L’organisation continentale peut envisager aussi de mobiliser des ressources internes à travers des initiatives telles que la création d’une taxe panafricaine sur certaines transactions financières ou l’exploitation de ressources naturelles africaines de manière durable et responsable.
Par ailleurs, l’Ua peut travailler en étroite collaboration avec des institutions financières internationales telles que la Banque mondiale, la Banque africaine de développement et d’autres banques régionales pour accéder à des financements et à des ressources techniques supplémentaires. La conclusion d’accords de coopération stratégique et la participation active aux programmes de développement financés par ces institutions peuvent aider à diversifier les sources de financement de l’Ua. Pourquoi ne pas explorer de nouvelles approches innovantes de financement, telles que l’émission de titres d’emprunt, l’utilisation de la technologie blockchain pour faciliter les transactions financières ou la création d’un fonds souverain africain. L’innovation financière peut aider à mobiliser des ressources supplémentaires et à promouvoir l’autonomie financière de l’Ua. Cependant, il est important de noter que ces mesures nécessiteront un engagement fort des États membres et une volonté politique de soutenir financièrement l’organisation pour atteindre cet objectif.

L’un des principaux objectifs de l’Ua est l’intégration africaine, y compris la mise en œuvre d’une monnaie unique pour le continent. Où en sommes-nous dans ce processus ? Quels sont les défis qui doivent être relevés pour que cela devienne une réalité ?

L’Union africaine doit promouvoir une coordination économique accrue entre les États membres afin d’harmoniser les politiques monétaires, fiscales et commerciales. Cela implique la mise en place de mécanismes de consultation régulière et de prise de décisions collectives, ainsi que le renforcement des institutions régionales telles que la Banque africaine de développement (Bad) et la Commission économique pour l’Afrique (Cea) pour fournir l’expertise technique nécessaire.

L’Organisation peut envisager la création d’une institution monétaire régionale chargée de superviser la mise en place de la monnaie unique africaine.
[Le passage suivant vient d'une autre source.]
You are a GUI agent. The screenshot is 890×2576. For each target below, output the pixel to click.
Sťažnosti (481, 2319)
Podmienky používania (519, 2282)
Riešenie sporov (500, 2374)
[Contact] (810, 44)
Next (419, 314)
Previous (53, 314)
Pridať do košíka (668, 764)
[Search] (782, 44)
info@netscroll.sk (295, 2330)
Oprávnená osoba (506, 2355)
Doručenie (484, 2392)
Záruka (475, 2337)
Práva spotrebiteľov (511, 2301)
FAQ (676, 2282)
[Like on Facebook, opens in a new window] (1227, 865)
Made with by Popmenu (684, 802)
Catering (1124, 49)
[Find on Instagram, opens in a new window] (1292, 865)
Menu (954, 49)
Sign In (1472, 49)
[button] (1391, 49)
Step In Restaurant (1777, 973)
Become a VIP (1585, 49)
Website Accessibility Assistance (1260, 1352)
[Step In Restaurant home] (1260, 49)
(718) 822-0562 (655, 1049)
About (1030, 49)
Cette institution pourrait être responsable de la formulation des politiques monétaires, de la régulation financière et de la gestion de la monnaie unique. Elle jouerait également un rôle clé dans la coordination entre les banques centrales des États membres.
L’Ua devrait établir des critères de convergence solides pour les pays souhaitant rejoindre la zone monétaire unique. Ces critères peuvent inclure la stabilité des prix, la discipline budgétaire, le contrôle de l’inflation, la soutenabilité de la dette et la stabilité financière. Le respect rigoureux de ces critères garantira une base solide pour la création et le fonctionnement de la monnaie unique africaine.
En outre, il est impératif d’encourager le développement du commerce intra-africain en éliminant les barrières commerciales, en facilitant les échanges et en promouvant l’intégration économique régionale. L’amélioration de l’infrastructure, la simplification des procédures douanières, la promotion des investissements transfrontaliers et la mise en place d’une zone de libre-échange continentale sont des mesures clés pour favoriser l’intégration économique. Pour réussir tout cela la sensibilisation et consultation des populations doivent être de mises.